Divorce also can be a rude financial awakening for women whose main job was running the household and caring for the children, Ms. Turbeville said.
"The women who stayed home with the kids has to go out there and get some skills or get recertified," she said. "What I see is the husband may be making $150,000 to $200,000, and the wife can go back to work and make $35,000.
"These are people maybe up to age 45 or 50. These are people with college degrees, but they have been out of work so long technology has swept by them. Their skills have become obsolete. So they've got to go back to school and start at ground zero. They aren't going to be able to build up the retirement savings and are not likely to ever have the same kind of income."
Plus, the dependent spouse's financial well being remains linked to the primary breadwinner.

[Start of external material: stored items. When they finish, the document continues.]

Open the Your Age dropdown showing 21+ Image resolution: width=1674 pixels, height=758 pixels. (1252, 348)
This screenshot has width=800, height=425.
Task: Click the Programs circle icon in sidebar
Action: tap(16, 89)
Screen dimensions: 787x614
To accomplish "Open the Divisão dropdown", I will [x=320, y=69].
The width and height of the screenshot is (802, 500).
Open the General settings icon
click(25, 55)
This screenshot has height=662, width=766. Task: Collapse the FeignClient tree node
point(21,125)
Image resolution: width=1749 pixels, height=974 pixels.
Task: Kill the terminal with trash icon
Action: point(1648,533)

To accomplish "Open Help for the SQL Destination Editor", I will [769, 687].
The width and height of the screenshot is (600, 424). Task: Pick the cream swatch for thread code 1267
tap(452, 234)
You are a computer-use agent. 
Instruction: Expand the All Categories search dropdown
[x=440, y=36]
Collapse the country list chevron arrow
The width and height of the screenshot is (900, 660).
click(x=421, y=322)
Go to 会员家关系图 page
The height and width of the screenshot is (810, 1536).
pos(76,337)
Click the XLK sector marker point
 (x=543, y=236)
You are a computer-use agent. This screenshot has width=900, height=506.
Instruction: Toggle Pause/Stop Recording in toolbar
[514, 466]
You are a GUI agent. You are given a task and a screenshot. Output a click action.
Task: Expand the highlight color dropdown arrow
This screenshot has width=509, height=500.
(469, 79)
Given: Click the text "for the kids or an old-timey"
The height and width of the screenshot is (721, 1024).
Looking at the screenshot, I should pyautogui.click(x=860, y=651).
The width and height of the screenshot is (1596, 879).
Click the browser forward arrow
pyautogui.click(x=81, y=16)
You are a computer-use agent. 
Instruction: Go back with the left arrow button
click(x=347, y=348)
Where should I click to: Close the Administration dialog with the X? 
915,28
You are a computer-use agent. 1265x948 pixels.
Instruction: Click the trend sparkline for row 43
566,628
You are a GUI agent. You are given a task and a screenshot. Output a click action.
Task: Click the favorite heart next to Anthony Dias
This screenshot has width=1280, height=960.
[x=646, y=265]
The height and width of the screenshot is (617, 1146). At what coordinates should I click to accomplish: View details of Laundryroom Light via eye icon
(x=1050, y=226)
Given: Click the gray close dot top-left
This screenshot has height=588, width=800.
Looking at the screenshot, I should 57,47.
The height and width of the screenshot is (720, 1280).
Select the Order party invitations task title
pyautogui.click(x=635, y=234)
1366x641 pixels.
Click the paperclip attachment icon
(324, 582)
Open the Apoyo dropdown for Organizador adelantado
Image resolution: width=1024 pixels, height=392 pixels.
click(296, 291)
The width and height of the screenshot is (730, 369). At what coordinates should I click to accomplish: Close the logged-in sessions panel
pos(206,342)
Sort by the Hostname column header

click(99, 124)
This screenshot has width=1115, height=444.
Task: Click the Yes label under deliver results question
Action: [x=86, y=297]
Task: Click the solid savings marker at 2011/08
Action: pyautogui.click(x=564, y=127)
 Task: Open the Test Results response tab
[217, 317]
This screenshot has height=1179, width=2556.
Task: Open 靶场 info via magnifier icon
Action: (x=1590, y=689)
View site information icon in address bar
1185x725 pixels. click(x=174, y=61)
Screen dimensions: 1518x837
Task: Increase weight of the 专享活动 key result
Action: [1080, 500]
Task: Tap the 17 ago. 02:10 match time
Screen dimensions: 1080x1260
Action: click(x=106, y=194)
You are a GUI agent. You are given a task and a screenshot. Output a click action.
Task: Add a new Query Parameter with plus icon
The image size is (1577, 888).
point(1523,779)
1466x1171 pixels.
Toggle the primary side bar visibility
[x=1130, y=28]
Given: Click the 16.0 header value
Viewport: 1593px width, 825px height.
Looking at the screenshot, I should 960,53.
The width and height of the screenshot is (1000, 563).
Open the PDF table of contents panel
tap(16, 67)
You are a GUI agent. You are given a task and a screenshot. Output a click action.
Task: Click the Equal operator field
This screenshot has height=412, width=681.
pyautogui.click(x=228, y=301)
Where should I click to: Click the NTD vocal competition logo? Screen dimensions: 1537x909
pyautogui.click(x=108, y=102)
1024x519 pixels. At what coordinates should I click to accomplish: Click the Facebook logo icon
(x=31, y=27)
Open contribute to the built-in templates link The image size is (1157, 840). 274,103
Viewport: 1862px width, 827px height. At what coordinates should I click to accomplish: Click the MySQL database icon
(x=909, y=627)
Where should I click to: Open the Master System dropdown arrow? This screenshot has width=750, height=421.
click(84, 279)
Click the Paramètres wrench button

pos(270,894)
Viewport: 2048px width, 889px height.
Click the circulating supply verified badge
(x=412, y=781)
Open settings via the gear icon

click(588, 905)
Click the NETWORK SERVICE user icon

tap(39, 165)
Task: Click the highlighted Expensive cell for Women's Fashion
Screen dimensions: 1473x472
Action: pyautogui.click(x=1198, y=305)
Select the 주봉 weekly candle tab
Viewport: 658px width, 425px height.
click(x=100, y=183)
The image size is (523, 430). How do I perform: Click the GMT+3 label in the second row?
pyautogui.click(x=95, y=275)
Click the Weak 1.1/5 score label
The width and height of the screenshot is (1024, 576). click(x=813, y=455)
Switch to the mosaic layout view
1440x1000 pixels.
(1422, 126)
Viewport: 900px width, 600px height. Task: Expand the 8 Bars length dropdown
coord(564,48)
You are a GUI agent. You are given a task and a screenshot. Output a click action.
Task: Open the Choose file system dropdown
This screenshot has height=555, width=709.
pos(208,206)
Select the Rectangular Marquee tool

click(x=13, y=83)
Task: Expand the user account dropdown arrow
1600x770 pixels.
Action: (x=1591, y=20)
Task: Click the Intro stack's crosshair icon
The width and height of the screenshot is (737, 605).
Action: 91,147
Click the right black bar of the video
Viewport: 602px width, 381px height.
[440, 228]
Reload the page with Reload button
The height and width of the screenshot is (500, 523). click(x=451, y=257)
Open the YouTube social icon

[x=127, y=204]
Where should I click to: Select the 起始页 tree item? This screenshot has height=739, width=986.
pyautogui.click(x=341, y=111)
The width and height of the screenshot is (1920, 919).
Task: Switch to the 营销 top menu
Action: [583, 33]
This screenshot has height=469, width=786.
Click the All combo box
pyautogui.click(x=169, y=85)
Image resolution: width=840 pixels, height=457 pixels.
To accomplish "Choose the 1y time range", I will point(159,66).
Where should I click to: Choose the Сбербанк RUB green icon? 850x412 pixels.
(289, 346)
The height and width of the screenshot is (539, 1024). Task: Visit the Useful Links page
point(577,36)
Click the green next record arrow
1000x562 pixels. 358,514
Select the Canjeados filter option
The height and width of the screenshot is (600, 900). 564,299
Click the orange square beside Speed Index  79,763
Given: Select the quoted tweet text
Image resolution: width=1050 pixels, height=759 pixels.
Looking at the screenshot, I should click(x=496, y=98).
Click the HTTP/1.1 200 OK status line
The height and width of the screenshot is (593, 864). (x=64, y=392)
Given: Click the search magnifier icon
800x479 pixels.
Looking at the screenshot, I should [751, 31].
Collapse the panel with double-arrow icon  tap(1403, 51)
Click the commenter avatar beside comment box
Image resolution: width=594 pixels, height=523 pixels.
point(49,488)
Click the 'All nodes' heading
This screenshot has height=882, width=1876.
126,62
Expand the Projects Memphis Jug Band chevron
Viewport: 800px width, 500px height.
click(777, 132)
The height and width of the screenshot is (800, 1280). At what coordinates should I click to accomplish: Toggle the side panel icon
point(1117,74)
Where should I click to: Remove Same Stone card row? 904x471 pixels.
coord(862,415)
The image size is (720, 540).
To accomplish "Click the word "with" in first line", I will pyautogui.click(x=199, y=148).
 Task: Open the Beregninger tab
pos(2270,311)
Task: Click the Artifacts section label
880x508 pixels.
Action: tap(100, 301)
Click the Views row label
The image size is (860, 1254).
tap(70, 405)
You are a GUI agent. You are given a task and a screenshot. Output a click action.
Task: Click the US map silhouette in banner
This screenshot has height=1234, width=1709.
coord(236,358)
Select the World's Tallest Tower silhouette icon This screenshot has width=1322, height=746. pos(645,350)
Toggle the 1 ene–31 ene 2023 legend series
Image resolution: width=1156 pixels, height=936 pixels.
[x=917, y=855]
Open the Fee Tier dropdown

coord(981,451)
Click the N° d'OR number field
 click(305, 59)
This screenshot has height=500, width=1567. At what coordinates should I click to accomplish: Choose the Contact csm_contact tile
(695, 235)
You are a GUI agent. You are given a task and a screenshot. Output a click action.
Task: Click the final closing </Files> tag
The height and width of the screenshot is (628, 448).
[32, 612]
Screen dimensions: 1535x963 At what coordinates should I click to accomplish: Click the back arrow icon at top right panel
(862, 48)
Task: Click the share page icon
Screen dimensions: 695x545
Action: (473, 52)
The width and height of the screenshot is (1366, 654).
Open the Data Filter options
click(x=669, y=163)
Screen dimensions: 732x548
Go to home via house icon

"Let's say a dependent spouse had qualified for a mortgage at a certain income based on the amount of support she's getting and suddenly the support is cut," she said. "That happens more than you might imagine -- executives getting laid off. And it will take them one or two years to get new employment. They might have to relocate and that adds an additional problem of visiting the kids."
The role of a certified divorce financial analyst is to help couples understand the financial impact of their decisions and evaluate the options.
"Part of why I exist in this speciality is to help people figure out their finances, and also help them figure out what their new life will look like post-divorce. How much money are you going to have to spend? If it's not there, you can't spend it. I don't care if your kid needs to go to that private school. Maybe they don't.
"There's a lot of hard choices that have to be made. My job is to help get them on their feet. I'm the reality check. I'm not fun. I'm the one who says you can't do that."